The other place is if you do a full account backup, then you get a ZIP file full of CSVs. One of those is “Purchase_Invoice_Items.csv” and that one has one CSV row per purchase invoice *line* rather than just one per purchase invoice, and therefore that *does* include the nominal codes and the net and VAT amounts for each line.

So you can cross-reference the QFNNN numbers in that CSV with the list of purchases from the VAT return backing report, filter those rows that have nominal code 5000, and add up the values from those lines to get your total net and total VAT (and add the two to get the total gross - SUMIFS is your friend here), then plug those numbers into the final formula to get the sales adjustment.

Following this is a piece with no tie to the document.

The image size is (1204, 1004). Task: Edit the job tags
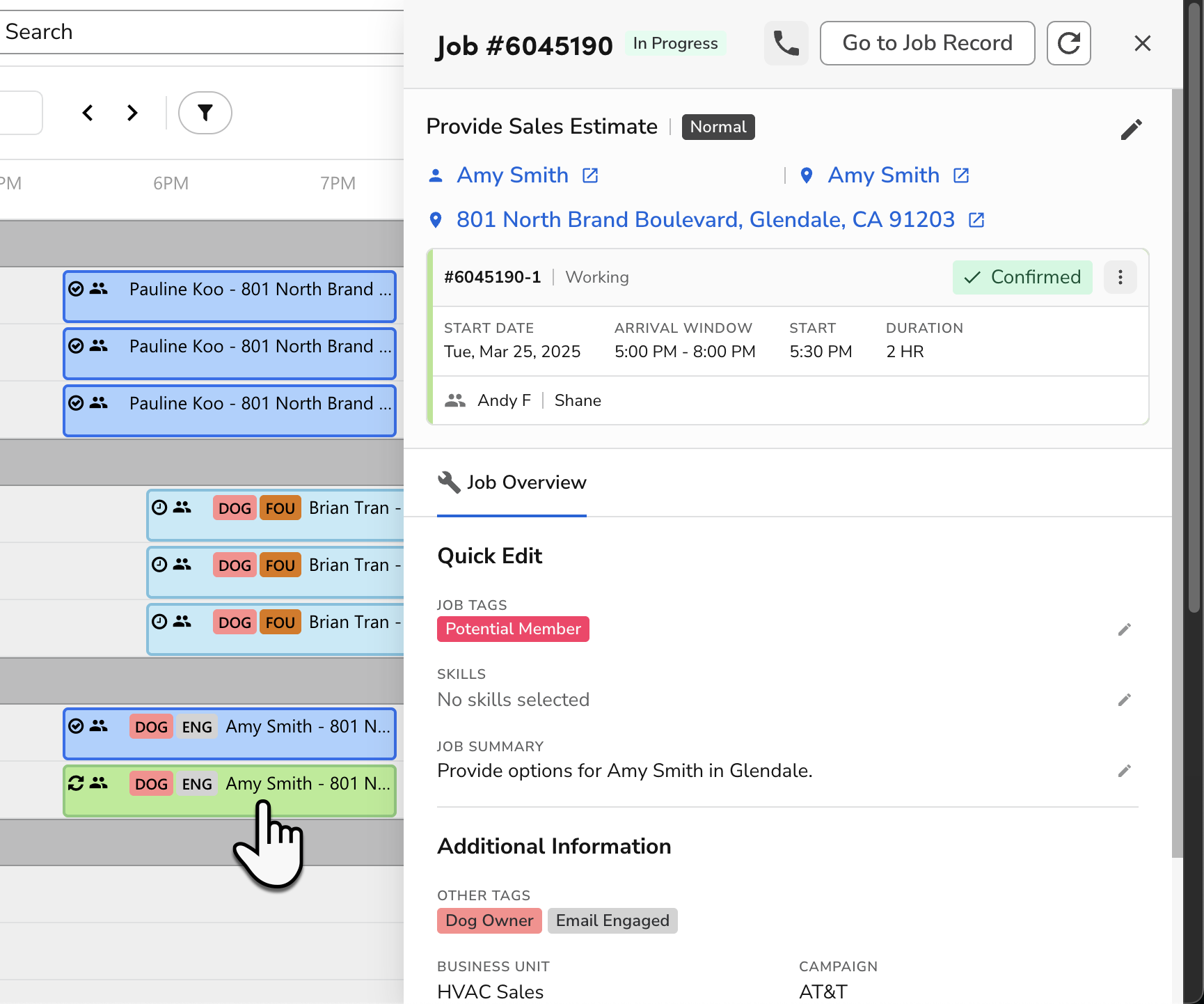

HI Ian thanks for your informative reply. I see the modify columns view on the purchase section. What would be handy is the same facility in my general purchases view

.As you can see no option to separate out the VAT in purchases for resale. Unless I am missing something?

thanks again

The trouble is the nominal code view knows nothing about VAT - when you create a purchase invoice it posts the *net* to the code you select (general purchases), but the *VAT* goes to the purchase tax control account on your balance sheet. The contra entry for the gross total including VAT goes to the creditors control account, and that is netted off when you actually make payment.

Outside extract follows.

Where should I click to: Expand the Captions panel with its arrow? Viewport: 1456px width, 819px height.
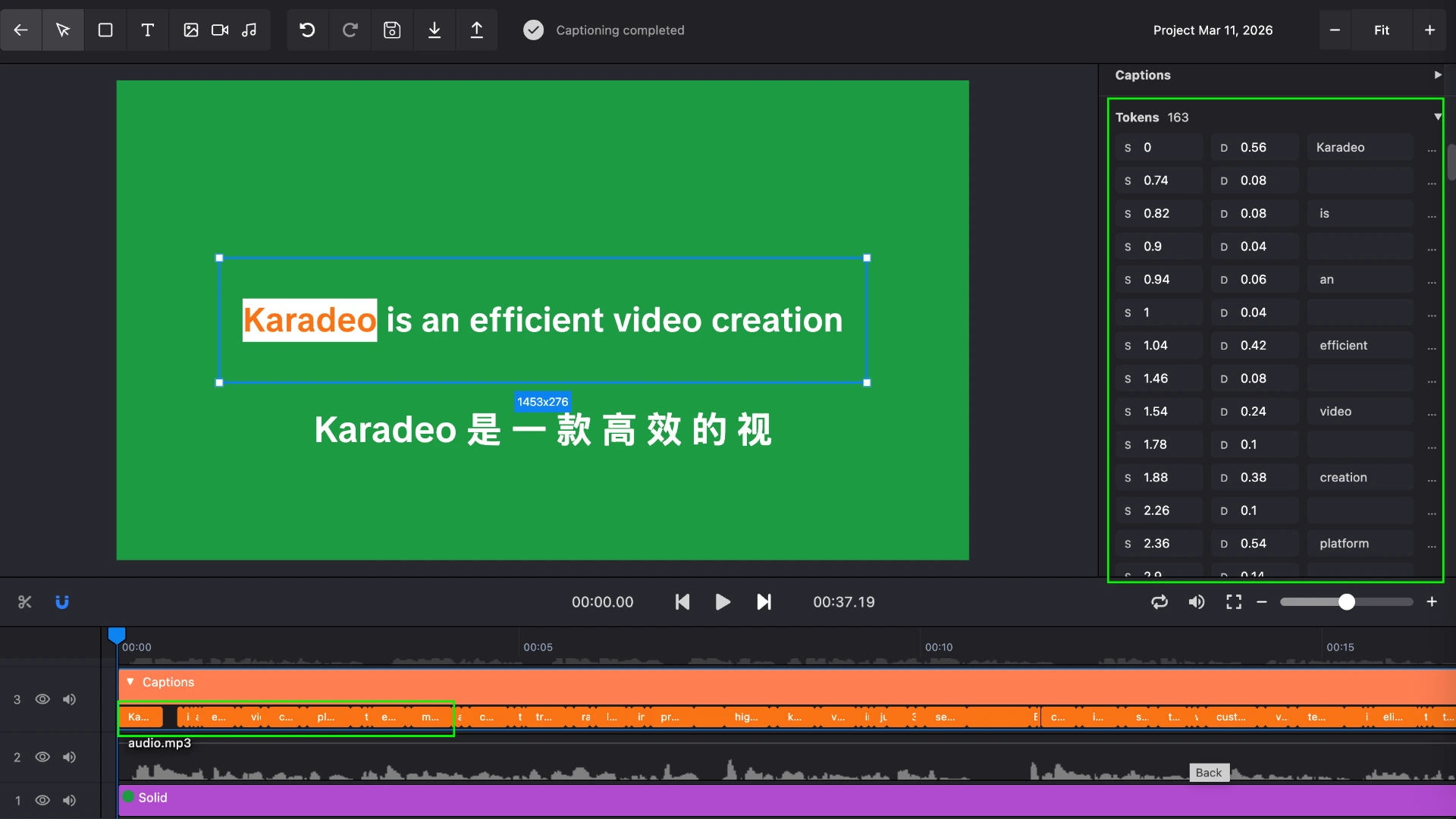point(1437,74)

As an example of this, here’s a spreadsheet I created by doing “download calculations” on the VAT return preparation screen. I then imported the `Purchase_Invoice_Items.csv`

from my most recent backup as a second worksheet in the same book (this was on Google Sheets rather than Excel but the principle is the same). I could then put a couple of formulas against each “PURCHASES” and “PURCHASES FROM OTHER EC MEMBER STATES (Products)” row:

The “net” formula is

```
=SUMIFS(Purchase_Invoice_Items!G:G, Purchase_Invoice_Items!$B:$B, "="&B110, Purchase_Invoice_Items!$D:$D, 5000)
```

i.e. sum all the entries in column G (the net) where the QFnnnn purchase reference matches this row and the nominal code is 5000. The formula for the VAT is the same but `H:H`

instead of `G:G`

(same row filters, but sum a different column), and the gross total (column J) is `=H110+I110`

etc. You can see some different examples in the screenshot, though the “vat” numbers are all 0 as these purchases were all zero rated food items: QF02780 is a multi-line purchase where only some of the lines are code 5000, QF02594 is a completely different code (so the `SUMIFS`

give 0), and QF02599 is entirely 5000 (so the `SUMIFS`

results match the purchase totals in columns E and F).

Your final sales VAT is then the sum of column `I`

, divided by the sum of `J`

, multiplied by the total of your retail sales.